DO THIS: Convert the records, starting at the line that contains "Click the 取消 cancel search button" and ending at the line that contains "This screenshot has width=1854, height=1043.", into a Markdown table with the columns Number and Line, skipping blank lines and leaving out the pictures.

EXCERPTED RECORDS:
----------------
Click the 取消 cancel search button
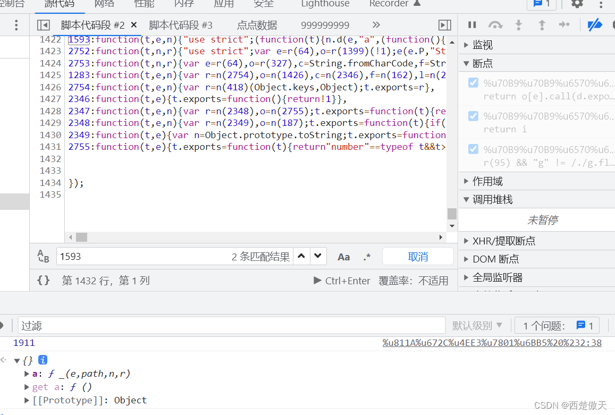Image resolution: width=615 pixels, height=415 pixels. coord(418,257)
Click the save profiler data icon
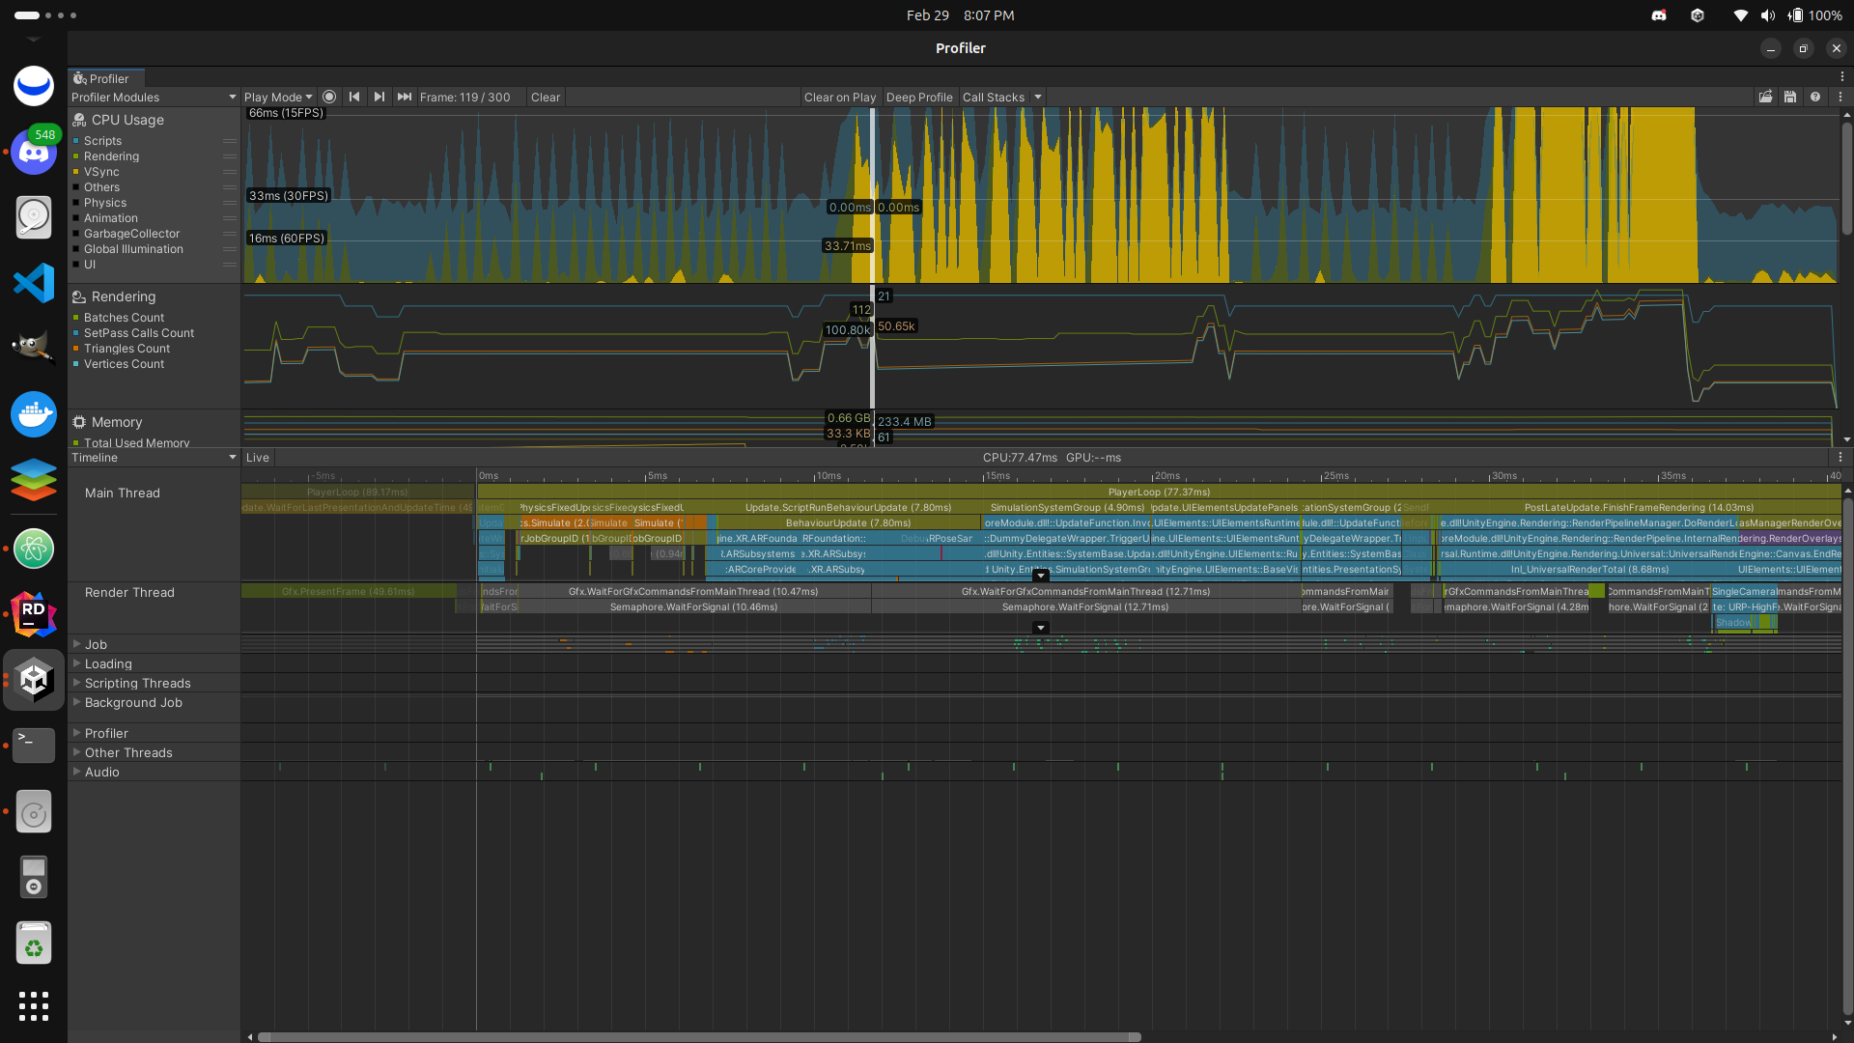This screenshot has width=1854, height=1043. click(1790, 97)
----------------
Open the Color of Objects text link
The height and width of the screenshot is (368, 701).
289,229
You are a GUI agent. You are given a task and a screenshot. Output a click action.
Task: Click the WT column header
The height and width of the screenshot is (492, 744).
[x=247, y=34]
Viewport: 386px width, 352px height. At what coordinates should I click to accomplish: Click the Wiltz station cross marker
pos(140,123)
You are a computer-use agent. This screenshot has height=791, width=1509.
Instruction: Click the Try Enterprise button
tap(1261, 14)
----------------
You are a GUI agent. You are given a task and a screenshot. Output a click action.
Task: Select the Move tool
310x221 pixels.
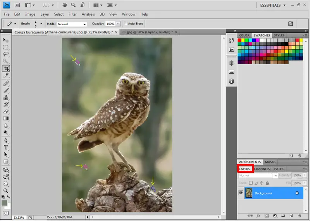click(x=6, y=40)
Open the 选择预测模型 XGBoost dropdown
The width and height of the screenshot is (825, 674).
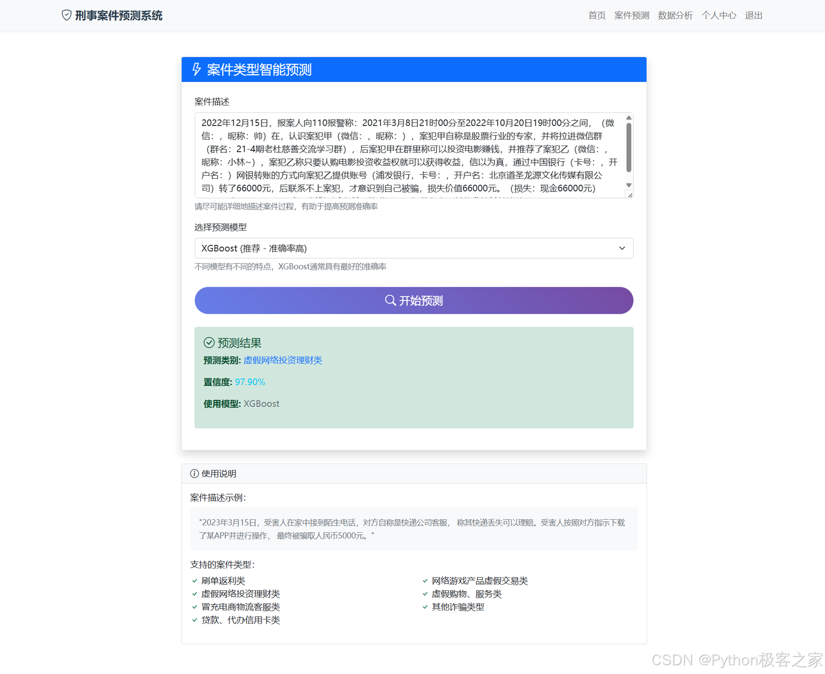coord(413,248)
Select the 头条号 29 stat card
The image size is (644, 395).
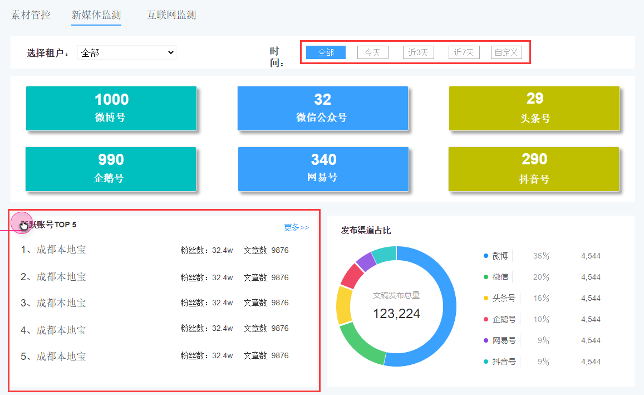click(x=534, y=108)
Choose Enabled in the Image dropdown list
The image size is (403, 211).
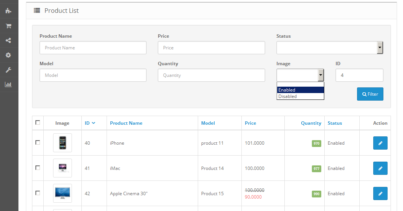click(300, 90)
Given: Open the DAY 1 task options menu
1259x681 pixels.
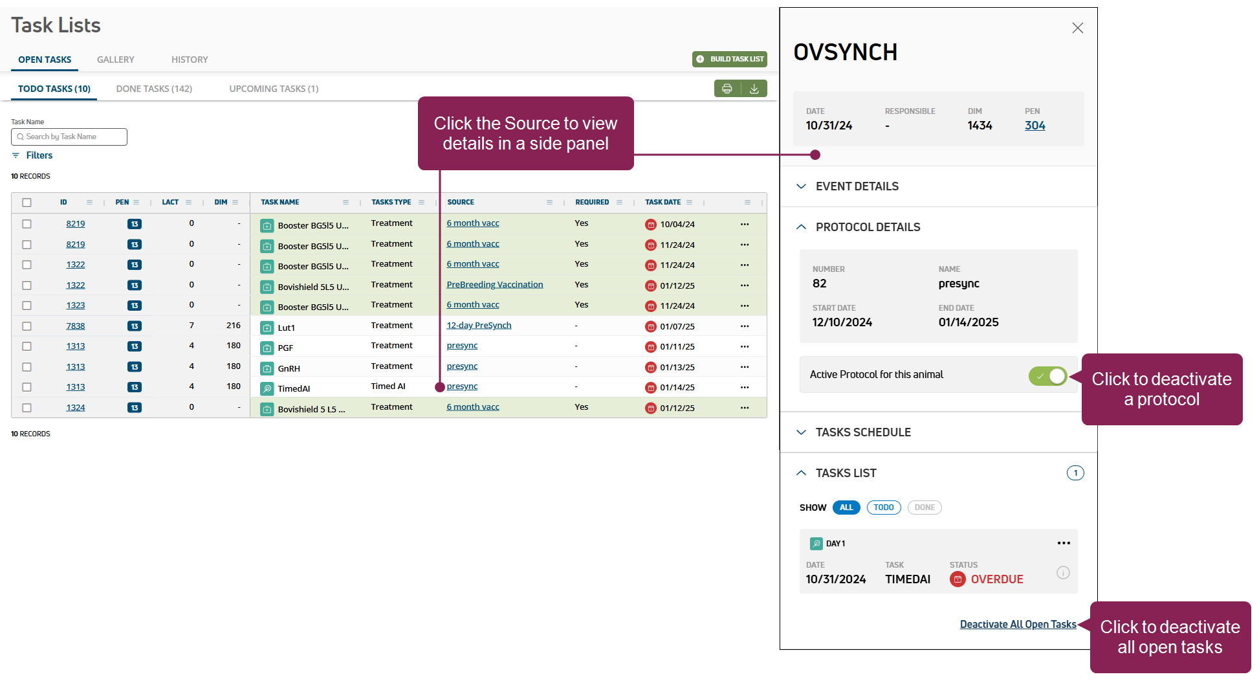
----------------
RESULT OF THIS EXERCISE:
| Number | Line |
|---|---|
| 1 | Click the 取消 cancel search button |
| 2 | Image resolution: width=615 pixels, height=415 pixels. coord(418,257) |
| 3 | Click the save profiler data icon |
| 4 | This screenshot has width=1854, height=1043. click(1790, 97) |